# start of Page

How Many Misreadings?

ACTA's most recent report, How Many Ward Churchills?, has, quite predictably, met with harsh and dismissive response from certain academic quarters. Anne Neal's response to John K. Wilson and Timothy Burke, the report's most vocal critics, has, in turn, drawn quite a revealing array of responses. Over the next few days I'll discuss a number of them.

The first response worth noting is that posted by Wilson himself. Wilson's comment shamelessly duplicates the mistakes he made in his initial critique of the report. Rather than admit he misrepresented (and misread) ACTA's report when he characterized it as threatening professors with censorship, Wilson digs himself into an even deeper and more mendacious hole with still more wilful misreadings:


Neal's essay shows why I worry about right-wingers dramatically expanding the meaning of "research misconduct," since she accuses me of research misconduct for my essay expressing concern about her group's report.

In fact, my concerns about ACTA wanting a regime of censorship are quite correct. Consider these quotes: "far from trying to silence politically engaged professors, ACTA defends academic freedom while at the same time noting that 1) academic freedom does not mean freedom from criticism or freedom from accountability; and 2) students have academic freedom too." "greater accountability means more responsible decision-making on the part of academic administrators" "We must insist that, in their classrooms, they teach fairly, fostering an open and robust exchange of ideas and refusing to succumb to a proselytizing or otherwise biased pedagogy."

# end of Page

Directions:
**1)** Decide whether each statement agrees with the post on ACTA's report, answering yes or no and quoting the words from the post that settle it. (a) The report under discussion is titled How Many Ward Churchills? (b) Anne Neal wrote a response to John K. Wilson and Timothy Burke. (c) The author says Wilson's comment corrects the mistakes from his initial critique.
**2)** In his comment quoted in the post on ACTA's report, what does Wilson say Neal accuses him of?
**3)** Write the next part of the post on ACTA's report, picking up right after its final sentence.

# start of Data provided

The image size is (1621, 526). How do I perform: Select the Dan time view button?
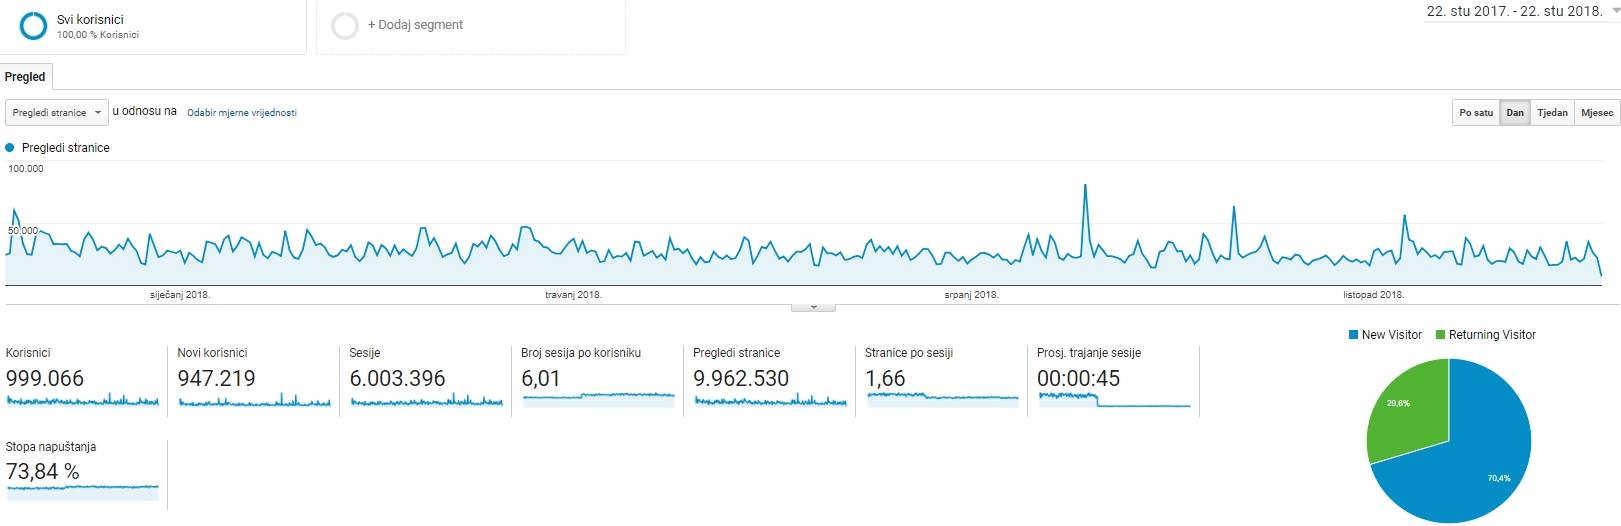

# end of Data provided
# start of Data provided

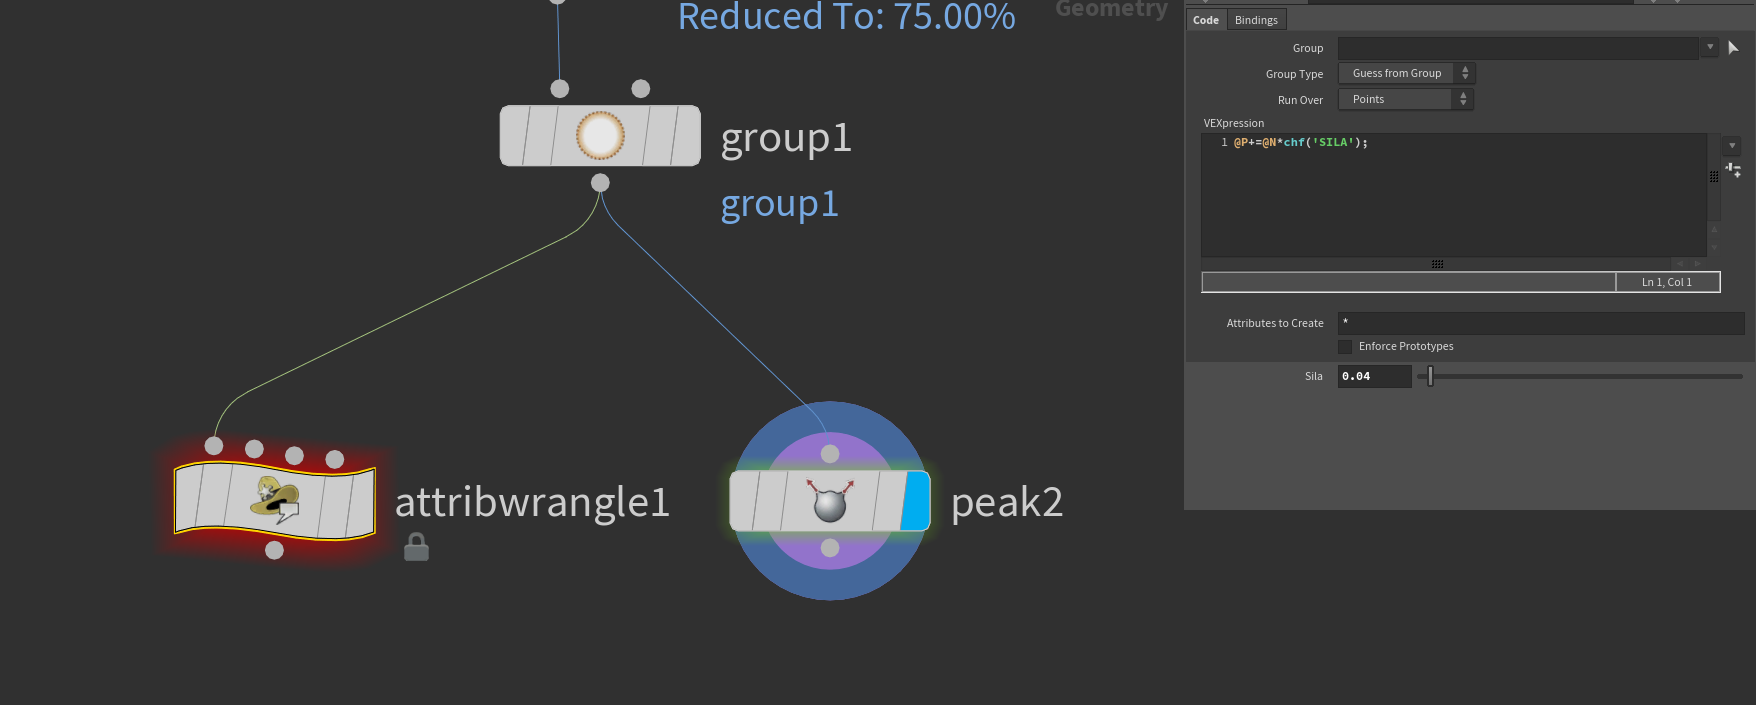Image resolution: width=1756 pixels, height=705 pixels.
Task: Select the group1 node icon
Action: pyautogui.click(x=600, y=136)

# end of Data provided

The responses:
**1)**
(a) Yes: "ACTA's most recent report, How Many Ward Churchills?"
(b) Yes: "Anne Neal's response to John K. Wilson and Timothy Burke"
(c) No: "Wilson's comment shamelessly duplicates the mistakes he made in his initial critique of the report."

**2)** Research misconduct, for his essay expressing concern about her group's report.

**3)**
What, in practical terms, does ACTA want? If it means only criticism of professors, that's perfectly fine (although I will continue to criticize ACTA's criticism if it's unfair). But ACTA explicitly separates "freedom from criticism" and "freedom from accountability." So what does "accountability" mean? ACTA never defines it, although they demand that administrators do it.

Until ACTA and Neal explicitly define accountability and explain how their proposed system will work, I will have to continue to presume that accountability in fact means what it seems to mean: an administrative process for banning professors from teaching certain kinds of classes that seem too left-wing.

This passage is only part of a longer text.